▶ [TEXT EXCERPT]

# Lemond Alpe D'Huez vs. Trek 2100



## ex2k4 (May 24, 2007)

What do you guys think? LBS has the two bikes on sale for 1399 and they're both beautiful. The trek2100 is actually from 2006 and they're telling me it never really changed for 2007. Lemond Alpe D'Huez is the 2007 version. 

Trek 2100 - rear ultegra, front 105 with carbon seat stay and fork 

vs

Lemond Alpe - full 105s + carbon upper frames geometry. 

I rode in both and really liked both. I just dont know what to choose!! any insight? opinions? suggestions? I do like the fact that 2100 does come with spc pedals so i can use them for my MTB. 

Paint job is both beautiful, i just wish the Alpe was bit more bright blue like it shows in the site. 

please help!


----------



## vanjr (Sep 15, 2005)

The fit should be different on these. Get the one that fits the best. If I had a choice, I'd go w/ the Lemond.


----------



## ex2k4 (May 24, 2007)

is there a reason why you'd go with lemonds over trek? I know they're like the same brand almost?


----------



## pRoto (Jun 17, 2007)

carbon bikes are really expensive, is there any cheaper? i wanna in between 700 and 1k...


----------



## whateveronfire (Sep 27, 2005)

While I'm not a huge fan of the aluminum/carbon spine idea (the ti/carbon and steel/carbon, on the other hand are much mourned), I think the Alpe is going to give you a better ride because of the spine design than the 2100. IF they both fit you well, the Lemond is going to be more comfortable. The ultegra rear isn't enough to make a bike change choice over. 105 is a good group.

▶ [PROBLEMS TO SOLVE]
1 - In the rows, rewrite the lines from the one with "Task: Click the" up to and including the one with "click(4, 132)", changing "sidebar" to "side panel" and leaving all else unchanged. Omit the pictures.
2 - Continue the forum thread comparing the Lemond Alpe D'Huez and the Trek 2100 from where it stops.

▶ [LISTING]
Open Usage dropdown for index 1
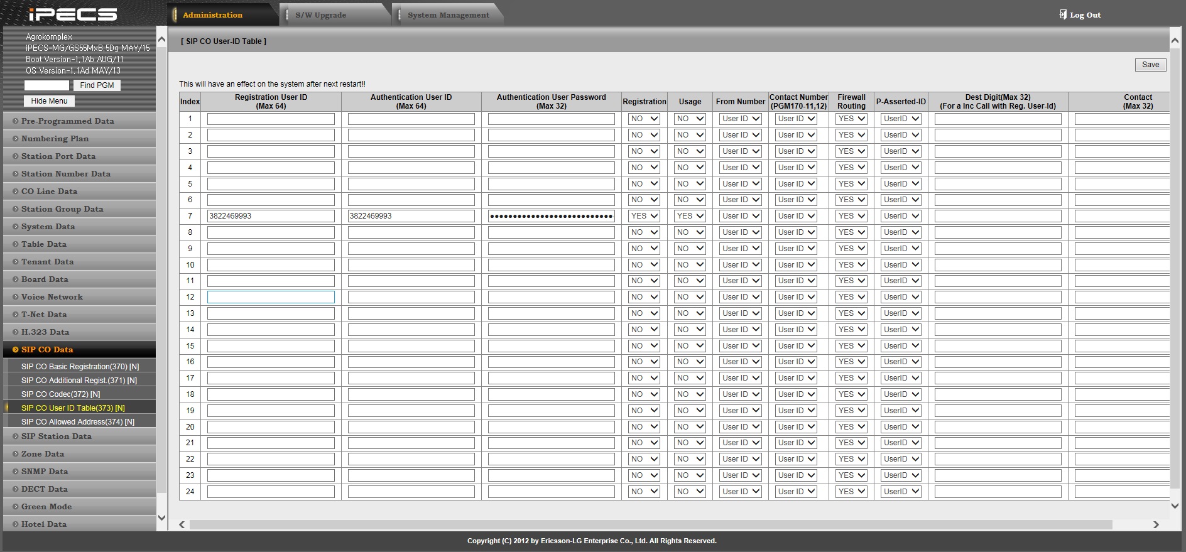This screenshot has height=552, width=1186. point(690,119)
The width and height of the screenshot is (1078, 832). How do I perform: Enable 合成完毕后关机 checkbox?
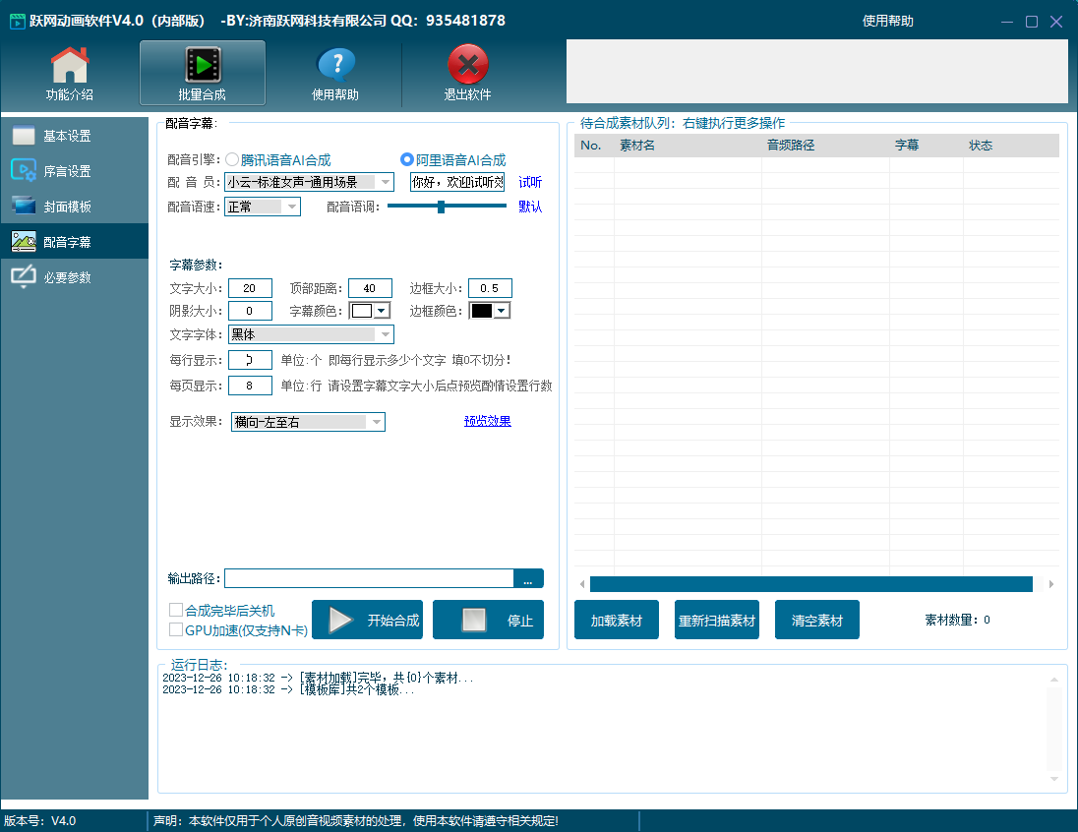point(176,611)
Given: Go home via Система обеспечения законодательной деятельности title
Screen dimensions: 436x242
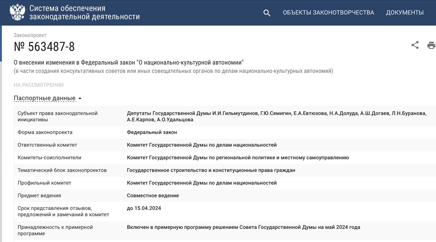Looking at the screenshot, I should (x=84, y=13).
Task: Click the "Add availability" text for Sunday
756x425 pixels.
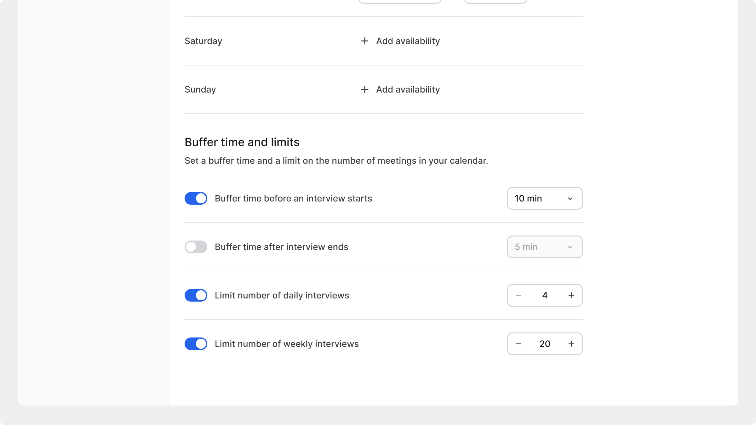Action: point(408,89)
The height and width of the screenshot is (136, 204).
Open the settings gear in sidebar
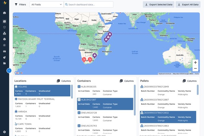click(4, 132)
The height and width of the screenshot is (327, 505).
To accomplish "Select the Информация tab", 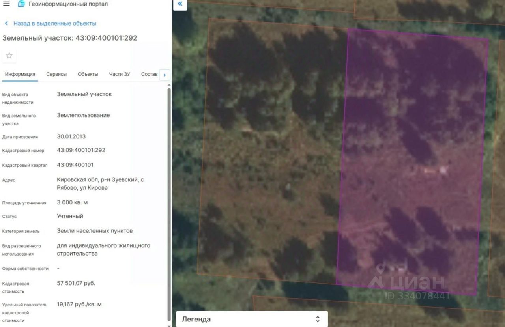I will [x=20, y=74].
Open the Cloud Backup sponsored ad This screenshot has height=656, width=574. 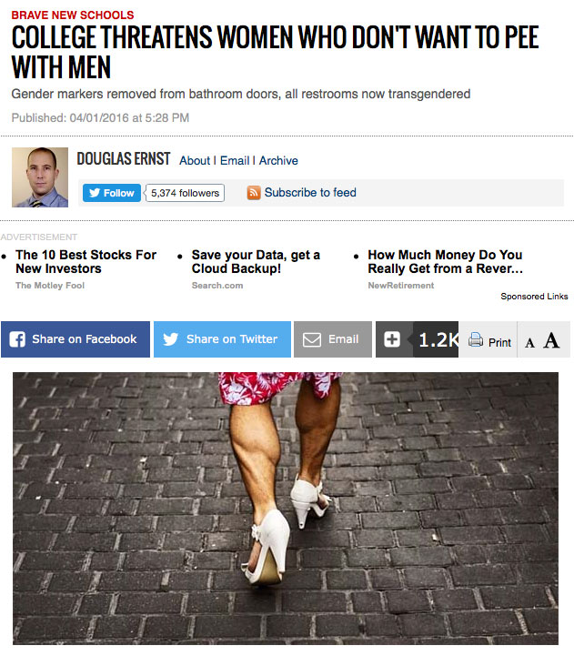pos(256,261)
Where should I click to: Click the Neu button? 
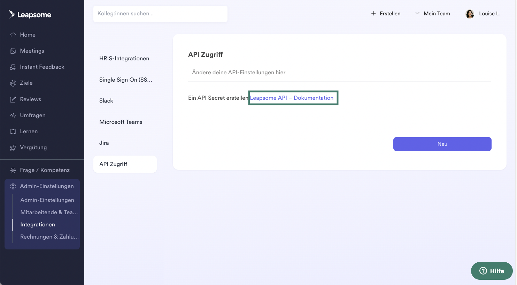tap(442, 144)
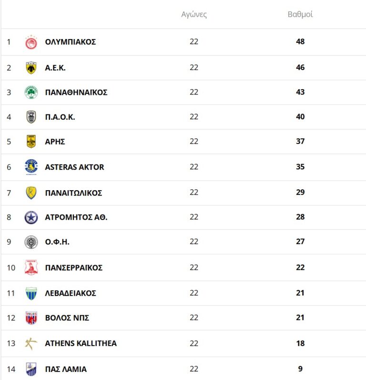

▶ [RESULTS IN ORDER]
1 -
Task: Click the "Add availability" text for Sunday
756x425 pixels.
Action: point(408,89)
The height and width of the screenshot is (136, 204).
Open the settings gear in side panel
click(4, 132)

2 -
The Lemond will also stand out more on the road (if that matters to you). Lots of folks have Treks, fewer have Lemonds. Some people care about that kind of thing, others don't.

As to the $700-1000 question from the other poster--you're not going to get a new carbon bike for that price, but they can be had on ebay and craigslist if you know your size.


----------



## ex2k4 (May 24, 2007)

It seems like many have been suggesting lemonds and many at the shop was more towards the Trek 2100. 

I've ridden both and Lemond did have bit more smooth ride. People at the shop liked the geometry of the Trek better and they also did suggest the high resale value of the trek in the long run. 

Trek was actually 40 dollar cheaper + came with pedal so I ended up going for them. 
I hope I made the right choice! I know Lemonds are bit more rare and they did look pretty, but financially and for long run, I do think I made the right choice.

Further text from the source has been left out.